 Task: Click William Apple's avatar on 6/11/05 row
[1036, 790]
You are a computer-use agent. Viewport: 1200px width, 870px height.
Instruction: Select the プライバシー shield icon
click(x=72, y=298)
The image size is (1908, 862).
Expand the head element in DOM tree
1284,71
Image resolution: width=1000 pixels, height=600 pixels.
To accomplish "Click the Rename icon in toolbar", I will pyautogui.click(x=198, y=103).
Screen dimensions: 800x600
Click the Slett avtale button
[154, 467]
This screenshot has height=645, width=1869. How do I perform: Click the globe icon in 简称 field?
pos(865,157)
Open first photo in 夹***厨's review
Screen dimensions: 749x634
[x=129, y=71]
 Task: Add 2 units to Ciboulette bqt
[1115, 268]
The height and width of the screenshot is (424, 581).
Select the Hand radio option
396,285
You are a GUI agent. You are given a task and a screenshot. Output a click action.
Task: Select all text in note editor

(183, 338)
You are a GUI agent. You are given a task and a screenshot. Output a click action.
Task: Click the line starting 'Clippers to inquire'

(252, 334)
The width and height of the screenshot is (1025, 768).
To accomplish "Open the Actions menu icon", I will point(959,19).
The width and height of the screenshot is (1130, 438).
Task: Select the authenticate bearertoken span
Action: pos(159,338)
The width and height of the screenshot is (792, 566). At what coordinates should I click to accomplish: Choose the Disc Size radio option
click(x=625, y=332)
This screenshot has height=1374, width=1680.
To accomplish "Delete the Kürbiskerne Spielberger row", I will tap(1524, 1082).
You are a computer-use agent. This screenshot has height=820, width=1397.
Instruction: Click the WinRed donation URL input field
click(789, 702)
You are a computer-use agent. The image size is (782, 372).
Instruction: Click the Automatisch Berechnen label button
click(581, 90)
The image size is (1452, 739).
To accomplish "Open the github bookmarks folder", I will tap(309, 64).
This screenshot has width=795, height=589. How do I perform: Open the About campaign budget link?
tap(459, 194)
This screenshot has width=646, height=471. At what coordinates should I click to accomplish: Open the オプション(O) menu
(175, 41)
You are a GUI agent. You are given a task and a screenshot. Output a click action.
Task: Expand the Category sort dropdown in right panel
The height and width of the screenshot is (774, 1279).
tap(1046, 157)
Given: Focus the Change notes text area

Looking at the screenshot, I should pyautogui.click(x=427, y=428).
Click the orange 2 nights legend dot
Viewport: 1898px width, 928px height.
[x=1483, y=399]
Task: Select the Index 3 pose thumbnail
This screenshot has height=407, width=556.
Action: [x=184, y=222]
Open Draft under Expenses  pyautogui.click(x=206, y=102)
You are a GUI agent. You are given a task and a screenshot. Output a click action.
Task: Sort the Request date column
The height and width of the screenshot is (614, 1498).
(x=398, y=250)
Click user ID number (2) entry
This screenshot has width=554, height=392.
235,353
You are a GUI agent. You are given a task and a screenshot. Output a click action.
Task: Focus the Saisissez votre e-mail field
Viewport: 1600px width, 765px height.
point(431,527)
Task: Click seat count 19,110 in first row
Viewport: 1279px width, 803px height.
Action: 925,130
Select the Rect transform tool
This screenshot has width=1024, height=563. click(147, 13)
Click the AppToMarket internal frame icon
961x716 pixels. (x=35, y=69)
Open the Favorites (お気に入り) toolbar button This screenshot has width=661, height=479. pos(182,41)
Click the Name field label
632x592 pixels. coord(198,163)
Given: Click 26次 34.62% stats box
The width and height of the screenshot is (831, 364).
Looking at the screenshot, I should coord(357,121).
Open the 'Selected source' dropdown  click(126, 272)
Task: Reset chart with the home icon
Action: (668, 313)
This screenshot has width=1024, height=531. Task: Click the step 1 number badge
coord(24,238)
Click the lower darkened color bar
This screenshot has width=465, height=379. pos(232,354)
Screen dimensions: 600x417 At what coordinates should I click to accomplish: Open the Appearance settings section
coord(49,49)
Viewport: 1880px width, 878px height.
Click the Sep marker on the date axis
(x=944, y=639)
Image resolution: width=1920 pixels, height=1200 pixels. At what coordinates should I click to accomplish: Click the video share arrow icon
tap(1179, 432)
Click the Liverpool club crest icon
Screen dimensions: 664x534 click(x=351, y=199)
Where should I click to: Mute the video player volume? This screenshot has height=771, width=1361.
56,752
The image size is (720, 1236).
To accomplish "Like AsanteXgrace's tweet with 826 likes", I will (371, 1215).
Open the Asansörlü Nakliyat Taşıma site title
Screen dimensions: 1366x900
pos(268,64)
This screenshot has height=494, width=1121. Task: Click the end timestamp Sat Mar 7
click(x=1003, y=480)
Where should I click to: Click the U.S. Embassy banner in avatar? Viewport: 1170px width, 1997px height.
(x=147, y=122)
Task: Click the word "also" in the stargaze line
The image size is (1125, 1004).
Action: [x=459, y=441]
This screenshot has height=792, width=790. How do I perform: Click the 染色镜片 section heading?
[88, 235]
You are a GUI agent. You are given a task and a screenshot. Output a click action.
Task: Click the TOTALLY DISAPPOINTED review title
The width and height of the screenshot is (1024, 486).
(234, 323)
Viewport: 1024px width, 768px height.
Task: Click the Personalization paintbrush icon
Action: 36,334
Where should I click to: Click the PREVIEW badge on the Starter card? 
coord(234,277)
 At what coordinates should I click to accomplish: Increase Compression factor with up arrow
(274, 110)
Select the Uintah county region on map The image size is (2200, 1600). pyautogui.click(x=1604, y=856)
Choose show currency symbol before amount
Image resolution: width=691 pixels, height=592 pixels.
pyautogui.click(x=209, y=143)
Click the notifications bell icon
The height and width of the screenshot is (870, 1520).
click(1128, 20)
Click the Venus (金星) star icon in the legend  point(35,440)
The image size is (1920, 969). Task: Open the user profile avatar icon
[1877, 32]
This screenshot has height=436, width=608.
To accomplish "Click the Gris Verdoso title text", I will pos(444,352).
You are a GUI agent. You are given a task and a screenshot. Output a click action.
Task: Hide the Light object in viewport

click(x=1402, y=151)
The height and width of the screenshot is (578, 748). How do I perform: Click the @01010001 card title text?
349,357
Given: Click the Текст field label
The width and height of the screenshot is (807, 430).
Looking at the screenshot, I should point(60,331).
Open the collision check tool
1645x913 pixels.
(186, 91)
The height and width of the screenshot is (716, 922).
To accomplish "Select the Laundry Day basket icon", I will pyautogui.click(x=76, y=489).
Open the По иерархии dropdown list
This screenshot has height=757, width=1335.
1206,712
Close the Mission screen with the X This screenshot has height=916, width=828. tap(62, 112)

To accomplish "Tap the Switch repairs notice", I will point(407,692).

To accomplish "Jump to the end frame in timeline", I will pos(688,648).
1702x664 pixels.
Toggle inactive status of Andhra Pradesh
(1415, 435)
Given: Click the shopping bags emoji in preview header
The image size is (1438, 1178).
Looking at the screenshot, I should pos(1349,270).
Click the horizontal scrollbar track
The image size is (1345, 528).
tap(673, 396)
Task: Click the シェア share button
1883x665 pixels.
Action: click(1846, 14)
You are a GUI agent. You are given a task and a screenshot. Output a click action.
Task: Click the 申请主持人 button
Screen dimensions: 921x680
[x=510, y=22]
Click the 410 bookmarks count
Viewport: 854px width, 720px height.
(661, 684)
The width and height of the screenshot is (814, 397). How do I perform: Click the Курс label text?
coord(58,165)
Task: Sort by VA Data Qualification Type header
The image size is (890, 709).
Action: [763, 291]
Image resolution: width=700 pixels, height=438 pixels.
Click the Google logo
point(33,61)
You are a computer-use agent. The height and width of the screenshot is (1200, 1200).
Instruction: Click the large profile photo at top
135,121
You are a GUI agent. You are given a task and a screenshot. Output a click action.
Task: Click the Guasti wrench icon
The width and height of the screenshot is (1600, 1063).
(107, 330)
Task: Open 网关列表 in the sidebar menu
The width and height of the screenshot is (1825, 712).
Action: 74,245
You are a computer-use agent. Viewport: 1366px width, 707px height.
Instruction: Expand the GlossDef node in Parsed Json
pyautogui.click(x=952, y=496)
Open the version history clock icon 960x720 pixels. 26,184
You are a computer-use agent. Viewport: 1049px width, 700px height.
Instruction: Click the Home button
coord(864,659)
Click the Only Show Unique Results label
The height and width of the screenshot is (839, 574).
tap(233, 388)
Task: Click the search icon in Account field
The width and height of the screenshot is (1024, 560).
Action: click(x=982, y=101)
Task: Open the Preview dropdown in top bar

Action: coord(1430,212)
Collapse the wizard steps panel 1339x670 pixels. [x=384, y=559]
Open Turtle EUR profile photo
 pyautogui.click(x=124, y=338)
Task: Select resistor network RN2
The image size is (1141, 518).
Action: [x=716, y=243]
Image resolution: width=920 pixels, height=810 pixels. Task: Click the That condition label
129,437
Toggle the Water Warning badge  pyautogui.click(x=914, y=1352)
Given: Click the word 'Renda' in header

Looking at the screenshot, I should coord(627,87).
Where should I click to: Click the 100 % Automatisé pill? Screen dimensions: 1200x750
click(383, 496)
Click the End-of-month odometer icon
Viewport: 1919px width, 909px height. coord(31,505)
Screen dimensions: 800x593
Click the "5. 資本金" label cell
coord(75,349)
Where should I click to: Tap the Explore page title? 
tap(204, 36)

---

> _PROBLEM DETAILS_: Each line from the one with "Toggle the Water" through the last line of the records above must be retyped exactly, and no other line may be given.

> _EXERCISE OUTPUT_:
Toggle the Water Warning badge  pyautogui.click(x=914, y=1352)
Given: Click the word 'Renda' in header

Looking at the screenshot, I should coord(627,87).
Where should I click to: Click the 100 % Automatisé pill? Screen dimensions: 1200x750
click(383, 496)
Click the End-of-month odometer icon
Viewport: 1919px width, 909px height. coord(31,505)
Screen dimensions: 800x593
Click the "5. 資本金" label cell
coord(75,349)
Where should I click to: Tap the Explore page title? 
tap(204, 36)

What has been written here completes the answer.